After a year at the Auburn Prison, CJ Strong had settled into a routine of sorts. He found he could handle the day-to-day business of being a prisoner, but what got to him, what weighed on him like a crushing weight was the coercive nature of every second of every day. The physical place was crushing with its thirty-foot-high grey walls and armed guardhouses at the corners of the yard. He remembered his religious teaching that God was omni-present; in Auburn only the guards were omni-present. Whether in his cell, at work in the prison power plant, when reading to illiterate prisoners over lunch two days a week, playing basketball during his hour and half of “freedom” as an honor prisoner, at meals, in showers, or as he went to sleep at night, the omni-present guards hovered, cajoled, prodded, encouraged, threatened, leered, and occasionally looked the other way. And that was when CJ Strong worried the most, when the guards looked the other way. It usually meant a fight with or a beating by other prisoners was about to occur. It also meant older male prisoners were seeking sex from younger male prisoners. He was terrified of that, the threat of that. In his time there, nothing happened. He had been approached by prisoners; guards had suggested that certain prisoners wanted to see him in the back of the library.

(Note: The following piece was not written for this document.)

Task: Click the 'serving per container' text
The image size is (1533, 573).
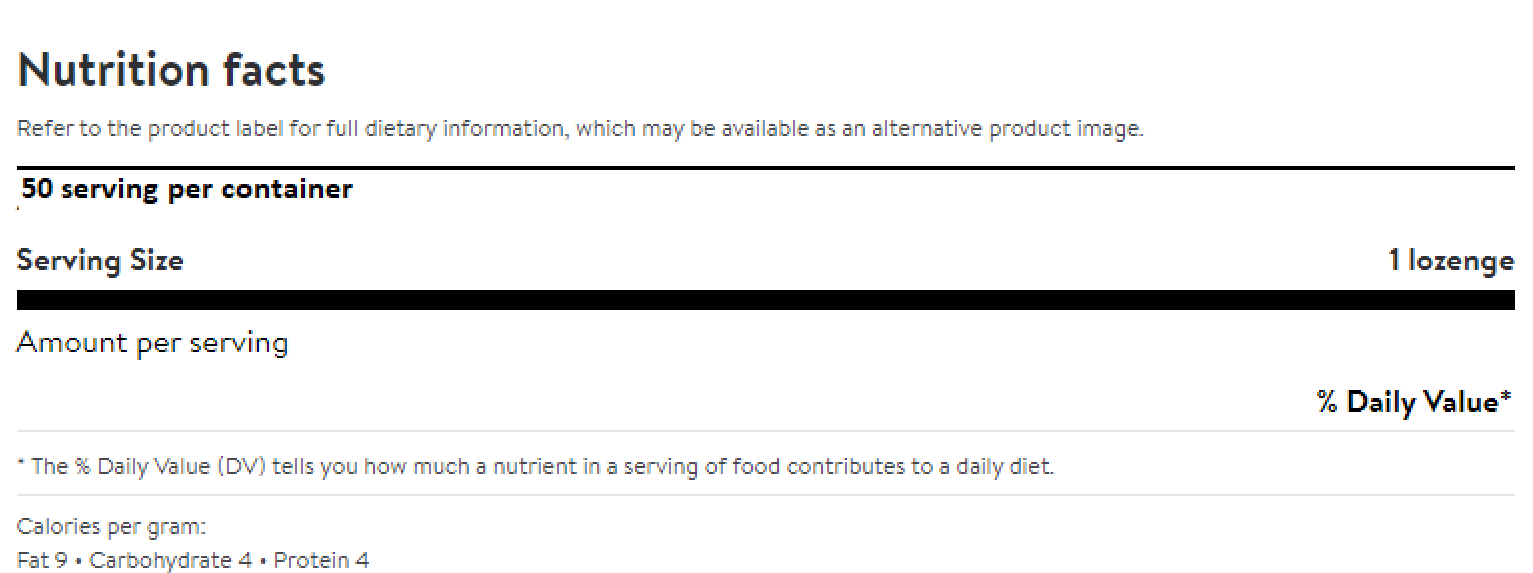Action: click(x=207, y=189)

Strong felt the only way he could survive at Auburn was to be like his name: Strong. Stronger. Strongest. He needed to have an iron will to move on, to avoid capitulation, which he learned from reading meant to cede, to yield, to give up or in. He would not. He worked out five days a week in the gym. At six-foot-one-inch tall, he was filling out at Auburn. A slim kid turned much more powerful man. Bench presses, curls, squats, push-ups, chin ups, repetitions, hundreds of reps. Till his arms ached, till they cramped. Thousands of sit-ups until he could pop himself up from a lying position without the use of his arms. In the prison yard, he looked forward to the karate taught him by a great black man, a black belt. The black belt took CJ and two Latino prisoners under tutelage and all progressed quickly with the prison yard sensei conferring brown belts, made in the prison shop, on the three after four months.

Near-freedom came to CJ once a month when Louise Strong took the four-hour bus trip to visit her son. It was what CJ treasured the most. Louise Strong always had been a cheerful force in life and in his life. It had been just the two of them for seven years after his father was shot dead in the pool room in Stamford. They knew each other’s every feeling. And so it was that during the first two years of imprisonment, there were glorious days in the life of Curtis Strong and in the life of Louise Strong—in the lives and hearts that each adored.